*Data records*
___
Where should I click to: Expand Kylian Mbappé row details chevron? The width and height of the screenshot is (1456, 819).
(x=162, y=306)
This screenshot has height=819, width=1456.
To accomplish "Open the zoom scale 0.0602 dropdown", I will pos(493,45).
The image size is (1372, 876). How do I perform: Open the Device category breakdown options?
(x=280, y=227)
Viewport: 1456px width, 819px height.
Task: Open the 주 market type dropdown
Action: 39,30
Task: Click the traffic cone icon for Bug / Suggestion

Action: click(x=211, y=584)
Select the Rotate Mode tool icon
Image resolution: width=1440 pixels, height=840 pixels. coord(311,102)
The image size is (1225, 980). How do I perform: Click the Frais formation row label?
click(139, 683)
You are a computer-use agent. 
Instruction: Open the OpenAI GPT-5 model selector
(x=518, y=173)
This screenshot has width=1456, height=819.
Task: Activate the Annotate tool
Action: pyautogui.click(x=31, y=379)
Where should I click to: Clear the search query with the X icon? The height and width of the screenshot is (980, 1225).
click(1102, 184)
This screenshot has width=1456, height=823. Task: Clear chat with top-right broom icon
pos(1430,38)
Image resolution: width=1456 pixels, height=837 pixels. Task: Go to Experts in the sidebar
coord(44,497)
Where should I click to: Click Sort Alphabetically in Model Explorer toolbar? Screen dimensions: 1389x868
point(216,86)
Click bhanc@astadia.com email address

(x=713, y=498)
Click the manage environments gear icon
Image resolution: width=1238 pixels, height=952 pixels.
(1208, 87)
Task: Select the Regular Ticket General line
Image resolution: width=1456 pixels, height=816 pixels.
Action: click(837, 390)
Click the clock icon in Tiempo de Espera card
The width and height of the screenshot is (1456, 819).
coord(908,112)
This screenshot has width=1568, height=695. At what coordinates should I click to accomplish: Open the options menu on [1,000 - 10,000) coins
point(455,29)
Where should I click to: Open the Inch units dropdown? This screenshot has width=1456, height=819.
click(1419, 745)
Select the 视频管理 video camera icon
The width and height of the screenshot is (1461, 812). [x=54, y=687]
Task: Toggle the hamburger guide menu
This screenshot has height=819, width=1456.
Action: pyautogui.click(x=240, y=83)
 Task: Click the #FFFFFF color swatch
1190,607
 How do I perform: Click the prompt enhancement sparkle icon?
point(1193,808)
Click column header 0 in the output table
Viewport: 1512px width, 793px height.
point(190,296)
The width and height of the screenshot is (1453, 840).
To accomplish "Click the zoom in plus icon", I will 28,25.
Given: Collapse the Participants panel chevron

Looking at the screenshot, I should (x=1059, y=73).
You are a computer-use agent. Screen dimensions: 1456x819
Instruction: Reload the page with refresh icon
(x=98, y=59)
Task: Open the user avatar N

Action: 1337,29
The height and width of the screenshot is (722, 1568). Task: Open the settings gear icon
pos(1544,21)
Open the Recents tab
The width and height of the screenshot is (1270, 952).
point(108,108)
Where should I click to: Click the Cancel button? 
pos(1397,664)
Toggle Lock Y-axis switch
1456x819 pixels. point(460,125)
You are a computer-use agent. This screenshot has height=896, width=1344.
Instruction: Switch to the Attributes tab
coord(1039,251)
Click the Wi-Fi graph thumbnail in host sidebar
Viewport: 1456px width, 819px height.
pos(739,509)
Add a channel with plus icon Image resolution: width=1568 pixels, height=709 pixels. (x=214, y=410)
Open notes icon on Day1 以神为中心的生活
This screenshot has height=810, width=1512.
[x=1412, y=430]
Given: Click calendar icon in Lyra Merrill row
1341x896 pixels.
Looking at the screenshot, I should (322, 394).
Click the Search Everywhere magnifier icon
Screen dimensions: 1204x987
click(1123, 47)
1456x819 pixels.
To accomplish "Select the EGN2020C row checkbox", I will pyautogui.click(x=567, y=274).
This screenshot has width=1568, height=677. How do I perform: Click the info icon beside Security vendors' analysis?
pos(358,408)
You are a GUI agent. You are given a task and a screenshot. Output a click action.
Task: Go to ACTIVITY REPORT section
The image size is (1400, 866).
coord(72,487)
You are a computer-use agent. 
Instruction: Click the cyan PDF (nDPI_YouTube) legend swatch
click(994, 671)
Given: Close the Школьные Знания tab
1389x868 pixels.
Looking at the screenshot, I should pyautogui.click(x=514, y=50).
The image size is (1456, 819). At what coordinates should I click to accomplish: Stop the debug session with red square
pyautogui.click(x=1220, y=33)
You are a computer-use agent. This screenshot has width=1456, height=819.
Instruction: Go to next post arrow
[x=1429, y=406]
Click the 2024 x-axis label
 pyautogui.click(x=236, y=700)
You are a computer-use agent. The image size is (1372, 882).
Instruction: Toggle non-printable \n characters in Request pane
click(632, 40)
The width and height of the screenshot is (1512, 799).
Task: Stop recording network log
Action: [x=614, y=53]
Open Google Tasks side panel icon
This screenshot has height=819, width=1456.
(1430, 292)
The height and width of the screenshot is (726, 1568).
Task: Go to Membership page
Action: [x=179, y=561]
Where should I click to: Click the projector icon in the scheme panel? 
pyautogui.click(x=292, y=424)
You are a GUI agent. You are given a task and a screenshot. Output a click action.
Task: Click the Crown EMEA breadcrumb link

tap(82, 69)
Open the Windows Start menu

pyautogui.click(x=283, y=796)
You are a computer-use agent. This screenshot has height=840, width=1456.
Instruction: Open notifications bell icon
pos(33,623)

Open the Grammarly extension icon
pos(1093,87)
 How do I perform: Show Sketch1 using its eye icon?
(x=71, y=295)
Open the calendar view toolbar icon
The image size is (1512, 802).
___
*Task brief*
Among the entries above, the lines between the ones containing "agent. This screenshot has width=1456, height=819." and "You are a computer-use agent. The", inclusive, are to be transcribed exactly. No other line is to be given.

*Written solution*
You are a computer-use agent. This screenshot has width=1456, height=819.
Instruction: Go to next post arrow
[x=1429, y=406]
Click the 2024 x-axis label
 pyautogui.click(x=236, y=700)
You are a computer-use agent. The image size is (1372, 882).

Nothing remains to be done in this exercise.